TEXTE EXTRAIT
┄┄┄┄┄┄┄┄┄┄┄┄┄┄┄┄┄┄┄┄

De Victoire à Mère Thérèse
Marie-Victoire Couderc naît le 1er février 1805 au Mas de Sablières, un petit hameau isolé de la basse Ardèche en France. Le paysage est grandiose et austère tout à la fois, avec le ciel bleu, la lumière du sud et une terre sèche et aride.
La famille est nombreuse et plutôt aisée. Marie-Victoire aide sa mère pour les travaux de la maison et s’occupe de ses frères et sœurs. Son père fait venir un instituteur pour donner une bonne formation humaine à ses enfants et aux enfants du village. Plus tard, elle ira en pension pour compléter son éducation.
La foi des parents est solide, enracinée dans cette époque postrévolutionnaire de renouveau et de restauration. Marie-Victoire est baptisée dès le lendemain de sa naissance. Enfant, elle accompagne souvent sa mère pour la messe quotidienne au village. Très tôt, elle pense à devenir religieuse. Elle s’en ouvre au père Terme, un prêtre diocésain qui évangélise les campagnes en prêchant des missions.
Elle a 20 ans quand elle arrive au noviciat des sœurs de Saint Régis, une petite congrégation fondée par le père Terme, vouée à l’enseignement et à la catéchèse des enfants. En 1826, elle prend l’habit religieux et devient sœur Thérèse. Et en 1827, le P. Terme l’appelle à Lalouvesc, avec 2 autres sœurs, pour prendre en charge une nouvelle fondation.
Avec le Père Terme, co-fondateurs
Lalouvesc, un village de la Haute-Ardèche : des hommes et des femmes viennent nombreux en pèlerinage sur le tombeau de Saint Régis, jésuite mort à Lalouvesc 2 siècles plus tôt. Le père Terme y fait construire une maison pour accueillir et prendre soin des pélerines. En 1828, il nomme Thérèse supérieure de cette nouvelle communauté : elle n’a que 23 ans, elle devient Mère Thérèse !

┄┄┄┄┄┄┄┄┄┄┄┄┄┄┄┄┄┄┄┄

LES DONNÉES

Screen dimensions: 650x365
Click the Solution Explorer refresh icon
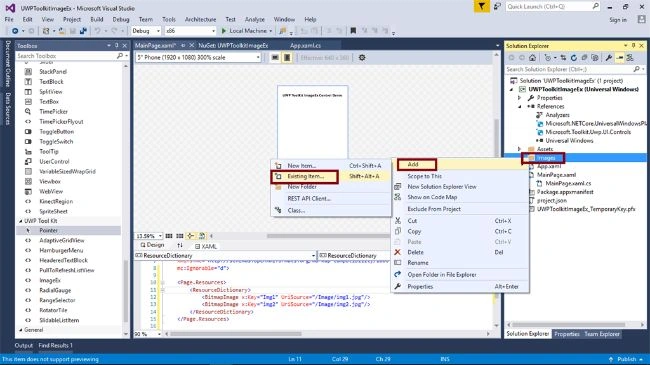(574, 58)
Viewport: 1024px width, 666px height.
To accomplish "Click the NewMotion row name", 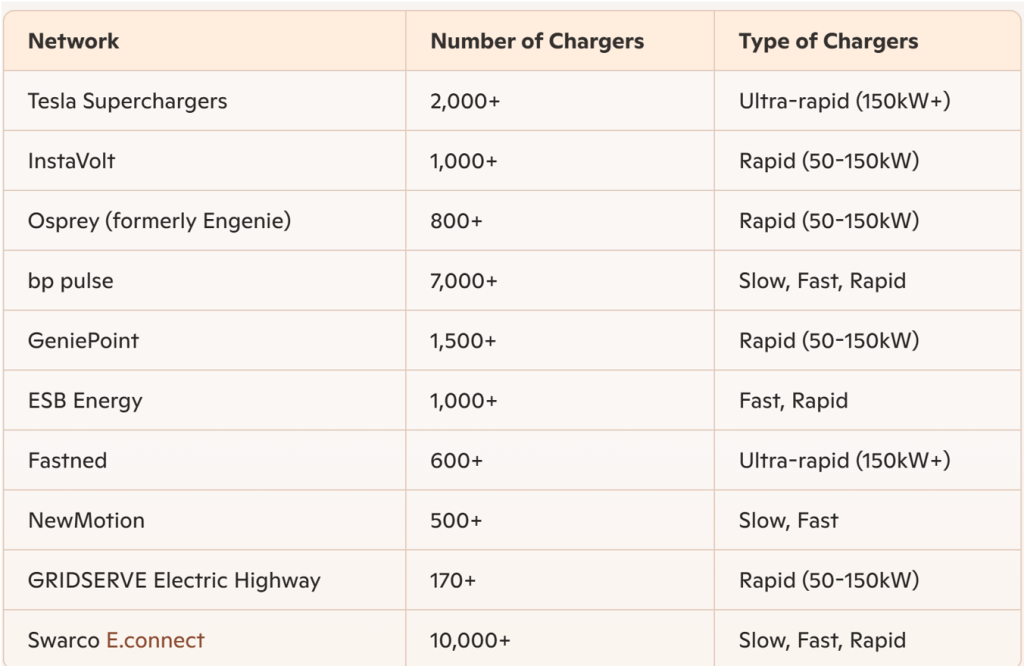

┄┄┄┄┄┄┄┄┄┄┄┄┄┄┄┄┄┄┄┄

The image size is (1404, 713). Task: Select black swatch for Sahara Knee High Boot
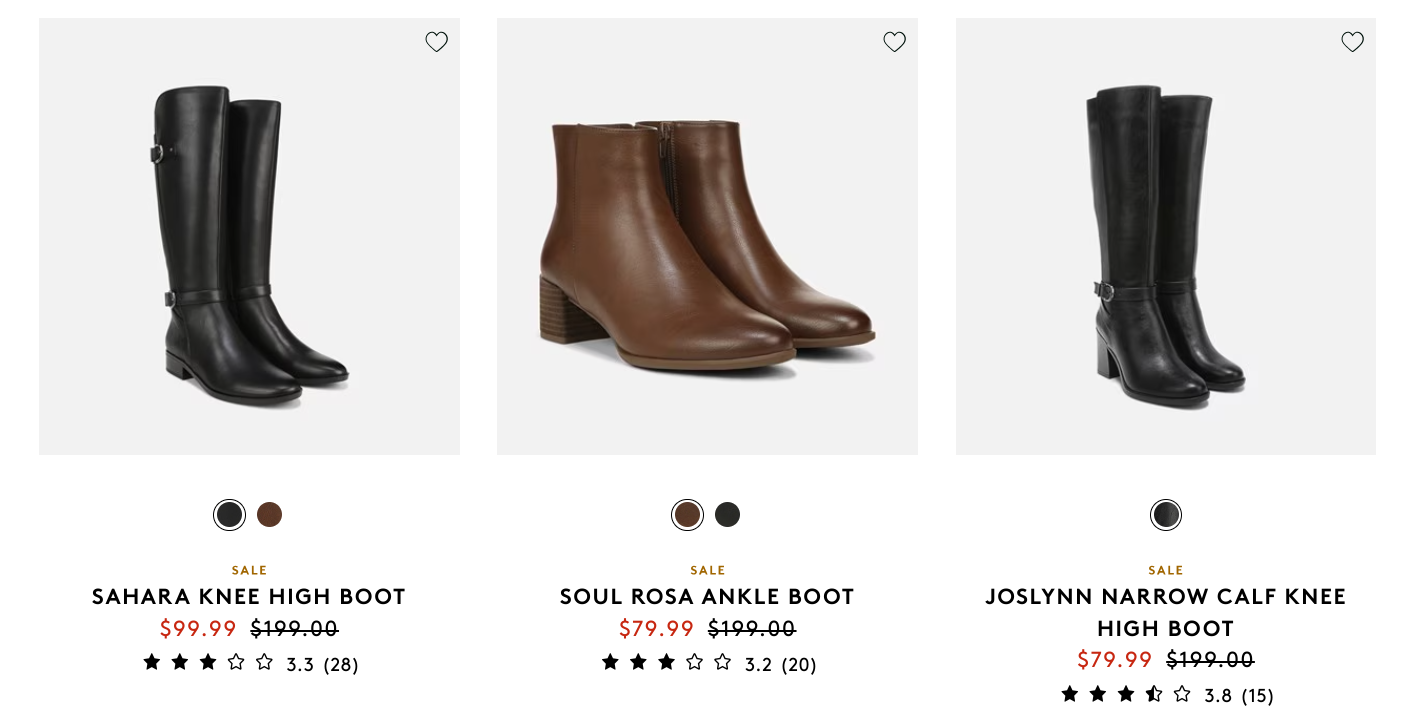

┄┄┄┄┄┄┄┄┄┄┄┄┄┄┄┄┄┄┄┄

EXERCICES À TRAITER
a) Répondez aux questions suivantes sur le texte consacré à Marie-Victoire Couderc, en marquant vos réponses de la même façon :
(i) Dans quel hameau Marie-Victoire Couderc est-elle née ?
(ii) Quel nom reçoit-elle en prenant l'habit religieux en 1826 ?
(iii) Quel âge a-t-elle lorsque le père Terme la nomme supérieure de la communauté de Lalouvesc ?
b) Reprenez le texte consacré à Marie-Victoire Couderc après sa dernière phrase et poursuivez le récit.

RÉPONSES AUX EXERCICES
a)
(i) Au Mas de Sablières, un petit hameau isolé de la basse Ardèche.
(ii) Sœur Thérèse.
(iii) 23 ans.

b)
En dialogue avec le père Terme, Mère Thérèse décide de faire de cette maison d’accueil pour les femmes une maison de retraite spirituelle : on y vient pour être hébergé et nourri mais aussi pour prier, découvrir l’Evangile, se préparer à recevoir les sacrements. Le père Terme, ayant lui-même fait les Exercices de St Ignace, les fait faire aux sœurs et apporte ainsi la couleur ignacienne à cette nouvelle congrégation.
Début juin 1832, le père Terme consacre la Congrégation à Marie. 8 sœurs, dont Mère Thérèse, apposent leur signature sur cet acte de consécration.
À travers bien des difficultés
Le 12 décembre 1834, le père Terme meurt brusquement, il a 43 ans. Il laisse de grosses dettes et une construction inachevée. La petite communauté est confiée à l’évêque de Viviers et aux Jésuites, mais Mère Thérèse sait prendre elle-même, alors, les décisions qui s’imposent.
Des tensions vont grandissant. En 1836, les sœurs des écoles et les sœurs de la retraite se séparent. Fatiguée, Mère Thérèse part se reposer à Notre Dame d’Ay, un petit sanctuaire marial à quelques kilomètres de Lalouvesc : là, le 15 août 1837, elle se remet totalement entre les mains de la Vierge Marie et lui demande de lui obtenir « la grâce d’être toujours animée de l’Esprit de Jésus-Christ ».
Ses forces physiques la lâchent mais pas sa confiance en Dieu. À son retour à Lalouvesc, il lui est demandé de démissionner : elle est mise à l’écart et ne sera plus jamais supérieure. Elle encourage les autres sœurs à accueillir la nouvelle supérieure, nommée à sa place supérieure fondatrice. Cependant, elle sortira de son silence et sera appelée à intervenir à plusieurs reprises, pour aider la congrégation à avancer ou à gérer des situations délicates.
En 1842, à Lyon, en l’absence de la supérieure générale, elle signe l’acte d’achat d’un terrain sur lequel sera construite notre maison actuelle, acte capital pour l’extension de la congrégation.
En 1855, à Paris, elle rencontre et écoute les sœurs, discerne, choisit, tranche, et évite ainsi une scission dans la jeune congrégation.
En 1860, elle est accueillie avec grande joie à Montpellier. Elle catéchise de jeunes adultes, accompagne des retraitants et continue à assumer certains services matériels. Ses sœurs reconnaissent ses capacités, sa sagesse, son esprit de foi et de détachement, elle n’est plus à l’écart. Très présente à la vie de la communauté, elle est de plus en plus reconnue comme témoin du passé, la première religieuse du Cénacle, la fondatrice.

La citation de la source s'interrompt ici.